- TASK INSTRUCTIONS
All of the lines below should be copied word for word.

- RECORDS TO USE
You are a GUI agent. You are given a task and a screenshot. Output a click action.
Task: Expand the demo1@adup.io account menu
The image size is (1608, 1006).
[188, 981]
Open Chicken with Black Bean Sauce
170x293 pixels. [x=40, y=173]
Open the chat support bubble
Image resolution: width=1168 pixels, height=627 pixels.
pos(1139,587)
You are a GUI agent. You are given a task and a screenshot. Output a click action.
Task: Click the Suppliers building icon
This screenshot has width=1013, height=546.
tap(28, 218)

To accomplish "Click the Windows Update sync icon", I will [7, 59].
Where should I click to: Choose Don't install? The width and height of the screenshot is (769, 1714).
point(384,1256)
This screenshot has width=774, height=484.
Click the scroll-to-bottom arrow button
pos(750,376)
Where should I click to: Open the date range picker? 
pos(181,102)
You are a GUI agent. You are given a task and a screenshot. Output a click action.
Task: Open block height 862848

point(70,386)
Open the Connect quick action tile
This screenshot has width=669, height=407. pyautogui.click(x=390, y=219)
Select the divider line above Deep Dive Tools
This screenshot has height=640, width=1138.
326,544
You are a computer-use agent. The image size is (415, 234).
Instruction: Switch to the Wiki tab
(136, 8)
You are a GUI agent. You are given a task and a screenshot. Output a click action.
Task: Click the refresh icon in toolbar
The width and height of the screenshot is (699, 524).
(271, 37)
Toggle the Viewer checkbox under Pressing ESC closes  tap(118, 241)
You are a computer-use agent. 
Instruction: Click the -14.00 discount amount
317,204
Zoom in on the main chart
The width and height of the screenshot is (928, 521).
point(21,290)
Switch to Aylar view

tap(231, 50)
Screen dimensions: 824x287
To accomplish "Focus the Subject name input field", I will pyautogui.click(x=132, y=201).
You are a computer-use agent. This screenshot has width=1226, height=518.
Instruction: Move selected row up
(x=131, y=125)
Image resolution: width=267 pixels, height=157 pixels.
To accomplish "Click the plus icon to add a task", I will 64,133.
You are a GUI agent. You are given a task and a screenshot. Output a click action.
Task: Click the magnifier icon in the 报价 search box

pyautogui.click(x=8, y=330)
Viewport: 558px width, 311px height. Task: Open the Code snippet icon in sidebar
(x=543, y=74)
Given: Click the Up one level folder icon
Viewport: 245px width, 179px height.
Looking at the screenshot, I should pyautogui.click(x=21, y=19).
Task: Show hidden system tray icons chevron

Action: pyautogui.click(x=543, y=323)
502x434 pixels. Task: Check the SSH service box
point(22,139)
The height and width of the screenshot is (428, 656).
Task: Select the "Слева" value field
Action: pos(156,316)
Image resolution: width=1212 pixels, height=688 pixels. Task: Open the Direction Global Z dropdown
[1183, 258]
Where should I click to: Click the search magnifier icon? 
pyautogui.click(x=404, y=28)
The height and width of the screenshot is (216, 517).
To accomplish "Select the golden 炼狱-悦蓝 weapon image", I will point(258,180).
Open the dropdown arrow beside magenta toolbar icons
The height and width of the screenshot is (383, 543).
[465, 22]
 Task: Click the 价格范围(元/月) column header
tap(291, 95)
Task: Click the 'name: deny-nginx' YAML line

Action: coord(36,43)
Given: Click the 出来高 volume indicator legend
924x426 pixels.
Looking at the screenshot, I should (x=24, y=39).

- SOLUTION FOR THIS PROBLEM
You are a GUI agent. You are given a task and a screenshot. Output a click action.
Task: Expand the demo1@adup.io account menu
The image size is (1608, 1006).
[188, 981]
Open Chicken with Black Bean Sauce
170x293 pixels. [x=40, y=173]
Open the chat support bubble
Image resolution: width=1168 pixels, height=627 pixels.
pos(1139,587)
You are a GUI agent. You are given a task and a screenshot. Output a click action.
Task: Click the Suppliers building icon
This screenshot has width=1013, height=546.
tap(28, 218)

To accomplish "Click the Windows Update sync icon", I will [7, 59].
Where should I click to: Choose Don't install? The width and height of the screenshot is (769, 1714).
point(384,1256)
This screenshot has width=774, height=484.
Click the scroll-to-bottom arrow button
pos(750,376)
Where should I click to: Open the date range picker? 
pos(181,102)
You are a GUI agent. You are given a task and a screenshot. Output a click action.
Task: Open block height 862848

point(70,386)
Open the Connect quick action tile
This screenshot has width=669, height=407. pyautogui.click(x=390, y=219)
Select the divider line above Deep Dive Tools
This screenshot has height=640, width=1138.
326,544
You are a computer-use agent. The image size is (415, 234).
Instruction: Switch to the Wiki tab
(136, 8)
You are a GUI agent. You are given a task and a screenshot. Output a click action.
Task: Click the refresh icon in toolbar
The width and height of the screenshot is (699, 524).
(271, 37)
Toggle the Viewer checkbox under Pressing ESC closes  tap(118, 241)
You are a computer-use agent. 
Instruction: Click the -14.00 discount amount
317,204
Zoom in on the main chart
The width and height of the screenshot is (928, 521).
point(21,290)
Switch to Aylar view

tap(231, 50)
Screen dimensions: 824x287
To accomplish "Focus the Subject name input field", I will pyautogui.click(x=132, y=201).
You are a computer-use agent. This screenshot has width=1226, height=518.
Instruction: Move selected row up
(x=131, y=125)
Image resolution: width=267 pixels, height=157 pixels.
To accomplish "Click the plus icon to add a task", I will 64,133.
You are a GUI agent. You are given a task and a screenshot. Output a click action.
Task: Click the magnifier icon in the 报价 search box

pyautogui.click(x=8, y=330)
Viewport: 558px width, 311px height. Task: Open the Code snippet icon in sidebar
(x=543, y=74)
Given: Click the Up one level folder icon
Viewport: 245px width, 179px height.
Looking at the screenshot, I should pyautogui.click(x=21, y=19).
Task: Show hidden system tray icons chevron

Action: pyautogui.click(x=543, y=323)
502x434 pixels. Task: Check the SSH service box
point(22,139)
The height and width of the screenshot is (428, 656).
Task: Select the "Слева" value field
Action: pos(156,316)
Image resolution: width=1212 pixels, height=688 pixels. Task: Open the Direction Global Z dropdown
[1183, 258]
Where should I click to: Click the search magnifier icon? 
pyautogui.click(x=404, y=28)
The height and width of the screenshot is (216, 517).
To accomplish "Select the golden 炼狱-悦蓝 weapon image", I will point(258,180).
Open the dropdown arrow beside magenta toolbar icons
The height and width of the screenshot is (383, 543).
[465, 22]
 Task: Click the 价格范围(元/月) column header
tap(291, 95)
Task: Click the 'name: deny-nginx' YAML line

Action: coord(36,43)
Given: Click the 出来高 volume indicator legend
924x426 pixels.
Looking at the screenshot, I should (x=24, y=39).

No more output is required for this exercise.